Enfrentamento do machismo e homofobia familiar foram os condutores da narrativa de “Onde Nascem os Fortes”

Depois de 53 capítulos de “Onde Nascem Os Fortes”, finalmente foi revelado o responsável pela morte de Nonato, o personagem de Marcos Pigossi. O assassinato do irmão gêmeo de Maria, vivida brilhantemente por Alice Wegmann, foi a força propulsora para todos os acontecimentos da trama, muito além disso, o crime impulsionou o desenvolvimento das narrativas de personagens femininas extremamente fortes, como a própria Maria e de sua mãe Cássia, papel de Patrícia Pillar, que enfrentaram o machismo de um lugar árido e tomado pela violência. A falta de respostas vinda de uma polícia completamente corrupta e ineficaz fizeram com que mãe e filha partissem para ação, cada uma com as suas próprias armas.

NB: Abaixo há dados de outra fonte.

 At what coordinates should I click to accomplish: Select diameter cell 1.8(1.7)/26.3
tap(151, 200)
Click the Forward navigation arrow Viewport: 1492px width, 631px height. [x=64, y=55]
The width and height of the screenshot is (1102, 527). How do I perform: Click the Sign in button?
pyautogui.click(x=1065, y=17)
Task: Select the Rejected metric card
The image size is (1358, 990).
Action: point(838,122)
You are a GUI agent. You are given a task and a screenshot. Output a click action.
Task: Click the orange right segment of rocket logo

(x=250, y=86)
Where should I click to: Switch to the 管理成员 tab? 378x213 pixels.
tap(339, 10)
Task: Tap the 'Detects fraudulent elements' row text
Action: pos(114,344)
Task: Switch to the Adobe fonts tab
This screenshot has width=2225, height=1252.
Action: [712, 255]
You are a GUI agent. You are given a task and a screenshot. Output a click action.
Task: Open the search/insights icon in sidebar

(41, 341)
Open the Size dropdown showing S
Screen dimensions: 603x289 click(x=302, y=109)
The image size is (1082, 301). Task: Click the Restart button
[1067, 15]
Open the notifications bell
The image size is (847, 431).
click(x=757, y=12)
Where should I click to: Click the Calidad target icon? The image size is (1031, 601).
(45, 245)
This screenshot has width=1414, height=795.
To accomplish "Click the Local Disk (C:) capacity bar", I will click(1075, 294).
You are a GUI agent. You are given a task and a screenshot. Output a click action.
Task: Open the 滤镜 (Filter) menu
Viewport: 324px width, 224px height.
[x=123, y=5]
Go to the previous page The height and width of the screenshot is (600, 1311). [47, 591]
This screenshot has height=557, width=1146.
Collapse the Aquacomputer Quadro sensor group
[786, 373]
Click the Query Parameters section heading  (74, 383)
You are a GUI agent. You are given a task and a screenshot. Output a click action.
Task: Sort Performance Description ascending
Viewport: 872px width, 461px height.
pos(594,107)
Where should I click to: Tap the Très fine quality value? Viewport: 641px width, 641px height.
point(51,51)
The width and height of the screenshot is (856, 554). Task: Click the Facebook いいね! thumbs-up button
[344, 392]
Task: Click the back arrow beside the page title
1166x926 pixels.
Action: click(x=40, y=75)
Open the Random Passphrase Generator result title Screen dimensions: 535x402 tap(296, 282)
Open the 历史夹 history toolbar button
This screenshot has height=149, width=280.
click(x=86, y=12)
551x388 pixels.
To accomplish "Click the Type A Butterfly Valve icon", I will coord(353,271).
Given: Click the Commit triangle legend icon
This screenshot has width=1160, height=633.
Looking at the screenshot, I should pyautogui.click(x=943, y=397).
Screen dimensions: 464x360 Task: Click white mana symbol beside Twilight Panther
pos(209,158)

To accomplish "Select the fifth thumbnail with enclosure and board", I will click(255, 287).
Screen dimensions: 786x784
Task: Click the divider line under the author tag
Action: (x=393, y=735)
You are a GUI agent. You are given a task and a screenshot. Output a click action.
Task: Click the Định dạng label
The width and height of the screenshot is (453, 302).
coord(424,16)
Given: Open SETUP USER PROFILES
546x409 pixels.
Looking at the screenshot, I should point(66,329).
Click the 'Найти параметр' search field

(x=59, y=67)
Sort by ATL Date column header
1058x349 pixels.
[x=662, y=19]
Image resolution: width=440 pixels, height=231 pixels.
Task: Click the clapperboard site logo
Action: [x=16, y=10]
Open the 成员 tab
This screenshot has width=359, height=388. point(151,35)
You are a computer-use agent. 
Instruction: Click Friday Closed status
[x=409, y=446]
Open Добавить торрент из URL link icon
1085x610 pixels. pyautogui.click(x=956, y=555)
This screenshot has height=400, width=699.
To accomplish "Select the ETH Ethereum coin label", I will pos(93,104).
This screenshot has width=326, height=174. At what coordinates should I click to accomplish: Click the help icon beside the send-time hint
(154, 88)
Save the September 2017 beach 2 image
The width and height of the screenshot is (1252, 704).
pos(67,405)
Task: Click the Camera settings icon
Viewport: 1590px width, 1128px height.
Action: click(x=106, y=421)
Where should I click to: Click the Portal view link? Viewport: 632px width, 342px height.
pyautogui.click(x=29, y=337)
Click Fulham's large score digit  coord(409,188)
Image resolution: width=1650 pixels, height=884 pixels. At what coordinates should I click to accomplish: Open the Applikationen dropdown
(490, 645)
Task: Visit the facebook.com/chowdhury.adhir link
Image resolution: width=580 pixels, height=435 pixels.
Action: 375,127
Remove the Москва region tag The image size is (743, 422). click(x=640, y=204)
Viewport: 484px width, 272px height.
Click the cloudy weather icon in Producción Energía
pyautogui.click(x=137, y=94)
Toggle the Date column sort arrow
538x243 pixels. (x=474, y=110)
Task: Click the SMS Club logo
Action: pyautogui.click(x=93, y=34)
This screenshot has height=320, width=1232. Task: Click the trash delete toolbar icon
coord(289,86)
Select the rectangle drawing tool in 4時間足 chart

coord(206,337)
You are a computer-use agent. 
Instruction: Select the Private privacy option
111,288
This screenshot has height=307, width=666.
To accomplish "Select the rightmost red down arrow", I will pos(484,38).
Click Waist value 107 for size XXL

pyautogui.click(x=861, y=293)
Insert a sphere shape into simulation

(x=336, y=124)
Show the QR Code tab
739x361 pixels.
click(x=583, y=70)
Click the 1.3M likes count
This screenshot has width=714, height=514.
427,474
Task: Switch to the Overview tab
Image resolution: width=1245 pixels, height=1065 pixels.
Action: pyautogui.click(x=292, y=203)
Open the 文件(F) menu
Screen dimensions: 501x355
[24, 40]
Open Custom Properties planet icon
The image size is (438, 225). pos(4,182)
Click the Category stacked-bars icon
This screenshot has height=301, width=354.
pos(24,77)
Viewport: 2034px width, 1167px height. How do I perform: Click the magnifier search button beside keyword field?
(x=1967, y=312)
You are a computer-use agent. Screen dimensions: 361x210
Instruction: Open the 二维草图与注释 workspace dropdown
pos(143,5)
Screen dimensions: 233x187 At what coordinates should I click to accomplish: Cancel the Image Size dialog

Como o próprio nome da série diz, o sertão é um lugar onde nascem aqueles que são mais resistentes. O ambiente seco, dominado pelos poderosos homens da lei e das terras mandam mais, afinal é com eles que estão o dinheiro, as armas, os capangas. Os autores George Moura e Sérgio Goldenberg souberam conduzir isso perfeitamente, mostraram tão cruamente ao telespectador como funciona a manutenção do sistema autoritário em um lugar tão pobre, onde os jogos de interesses financeiro e político prevalecem em detrimento de qualquer lei. Por meio dos personagens rivais interpretados por Alexandre Nero e Fábio Assunção, respectivamente, Pedro Gouveia e Ramiro, essa luta de interesses foi demonstrada, em boa parte da narrativa. Ambos tiveram condutas condenáveis, entretanto as camadas humanas do personagem de Nero foram se sobressaindo, muito pela carinhosa figura paterna que tinha, enquanto o juiz de Sertão só revelava cada vez mais seu pensamento autoritário e conservador.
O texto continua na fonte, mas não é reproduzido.